#### [Stored data]
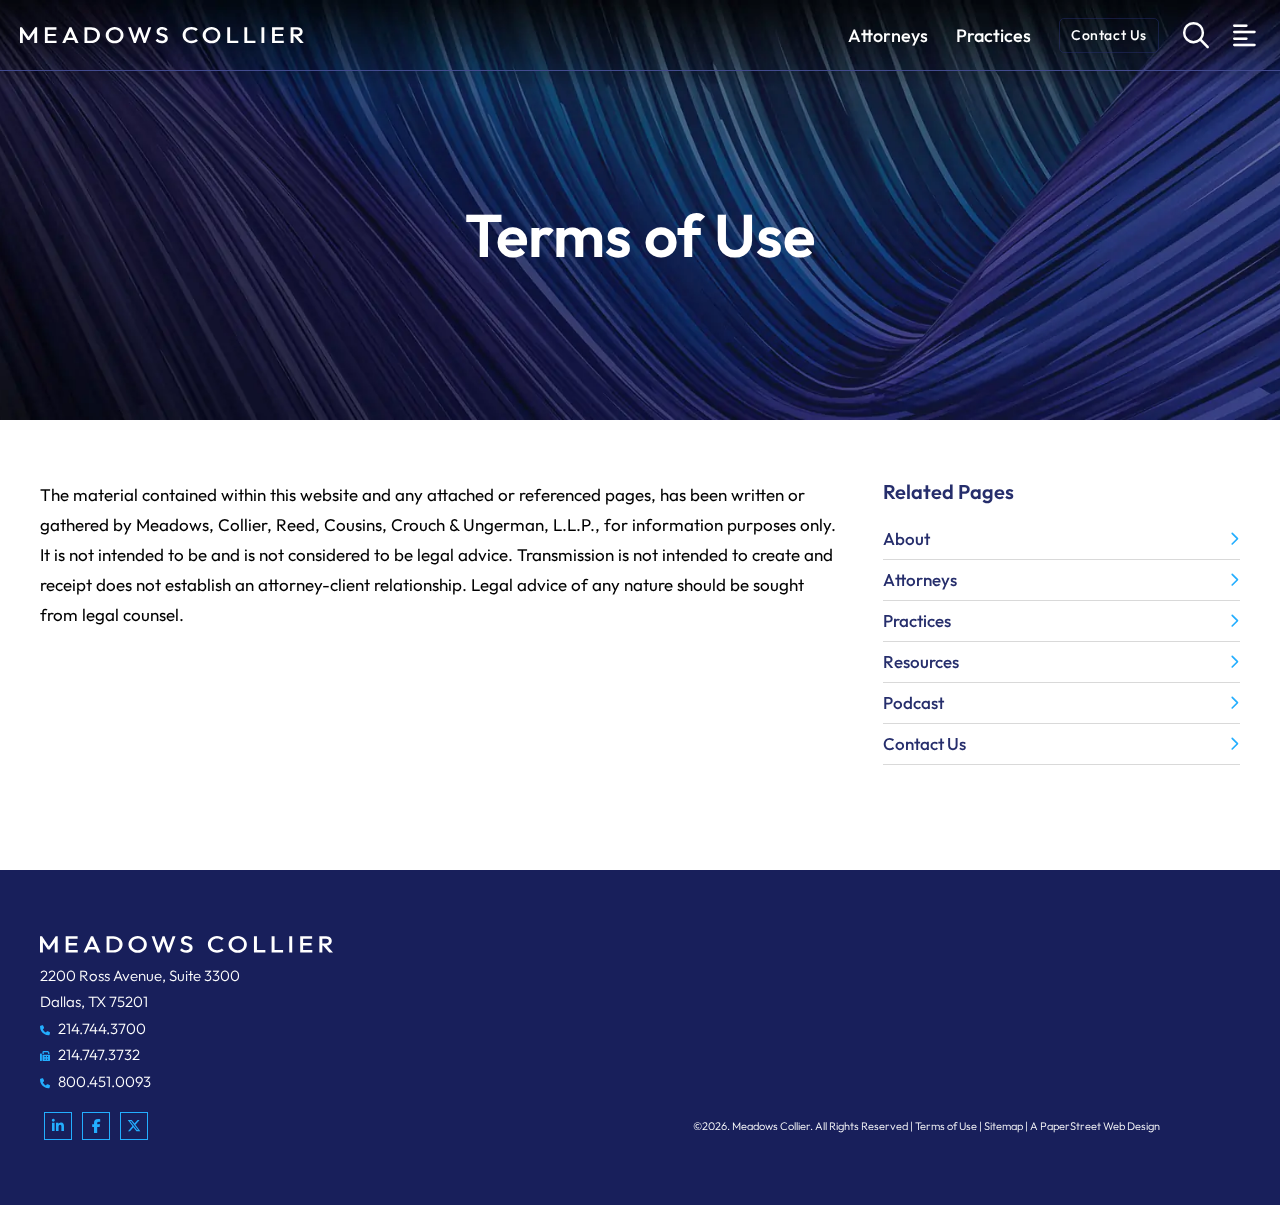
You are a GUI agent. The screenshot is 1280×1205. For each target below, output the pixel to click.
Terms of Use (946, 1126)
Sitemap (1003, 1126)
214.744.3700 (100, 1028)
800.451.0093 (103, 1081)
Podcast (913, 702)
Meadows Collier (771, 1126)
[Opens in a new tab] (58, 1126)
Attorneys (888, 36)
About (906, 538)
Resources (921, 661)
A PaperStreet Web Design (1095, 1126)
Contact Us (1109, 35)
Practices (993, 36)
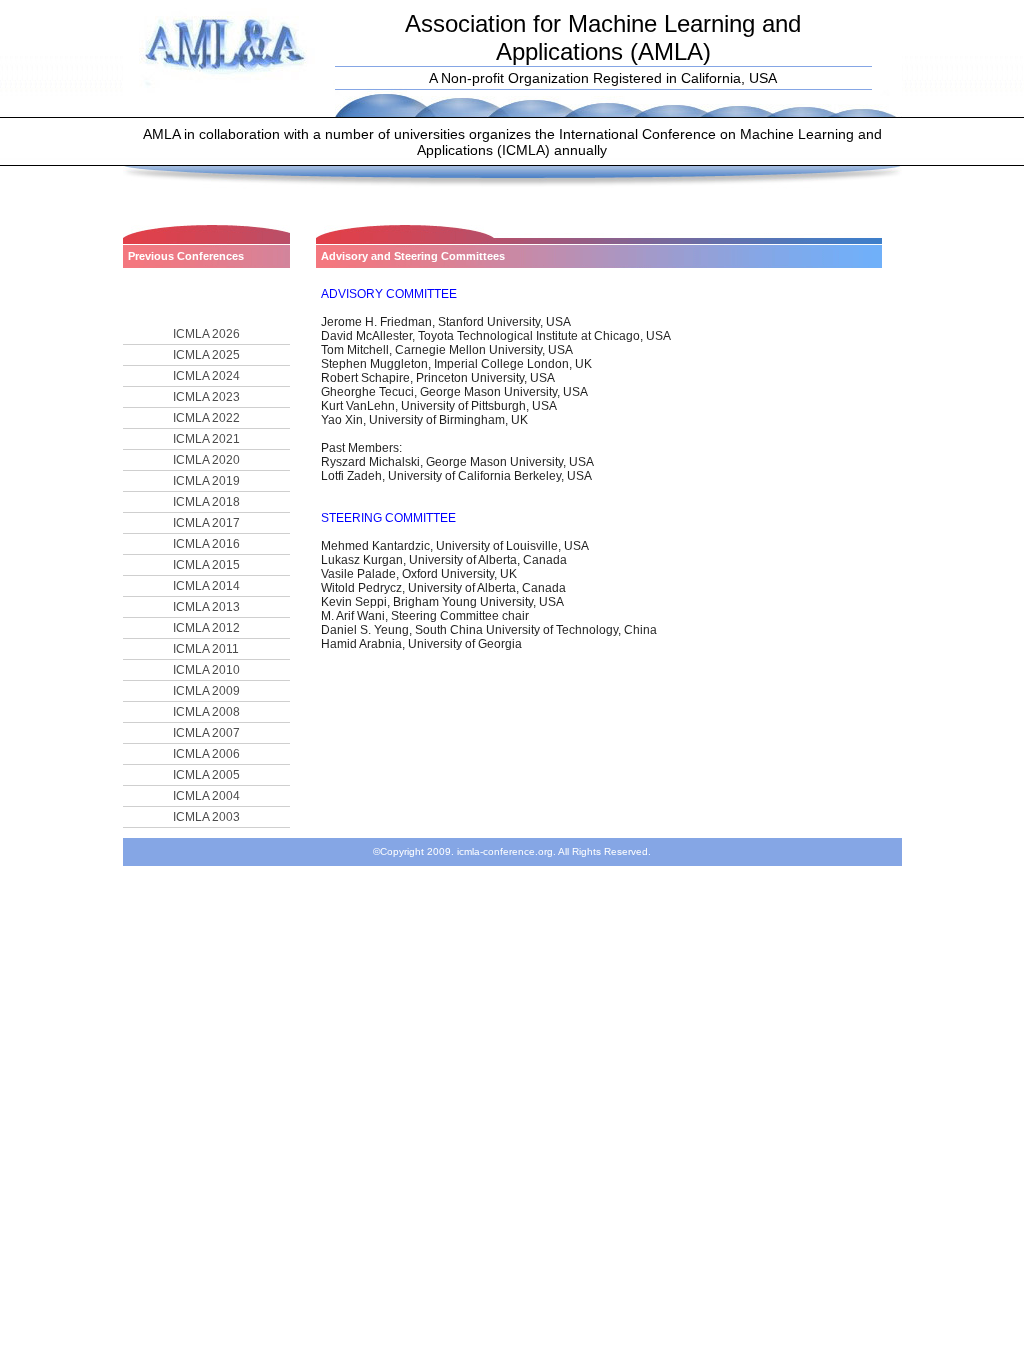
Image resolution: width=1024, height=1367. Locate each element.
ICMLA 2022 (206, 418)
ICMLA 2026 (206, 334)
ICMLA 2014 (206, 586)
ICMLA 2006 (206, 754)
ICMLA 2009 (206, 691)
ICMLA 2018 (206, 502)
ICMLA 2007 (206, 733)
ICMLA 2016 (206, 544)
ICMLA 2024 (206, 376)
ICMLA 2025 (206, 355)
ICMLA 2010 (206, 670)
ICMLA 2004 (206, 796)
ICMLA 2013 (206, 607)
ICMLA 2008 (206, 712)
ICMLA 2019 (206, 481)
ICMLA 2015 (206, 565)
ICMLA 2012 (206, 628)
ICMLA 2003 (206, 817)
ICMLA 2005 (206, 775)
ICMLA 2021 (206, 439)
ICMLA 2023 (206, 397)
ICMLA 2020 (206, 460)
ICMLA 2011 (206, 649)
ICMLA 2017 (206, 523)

#### [WORK TO BE COMPLETED]
Among the records above, find the lines where the word "each" appears and copy them.

#### [TASK ANSWER]
You are a GUI agent. The screenshot is 1280×1205. For each target below, output the pixel to click.
Image resolution: width=1024, height=1367. Locate each element.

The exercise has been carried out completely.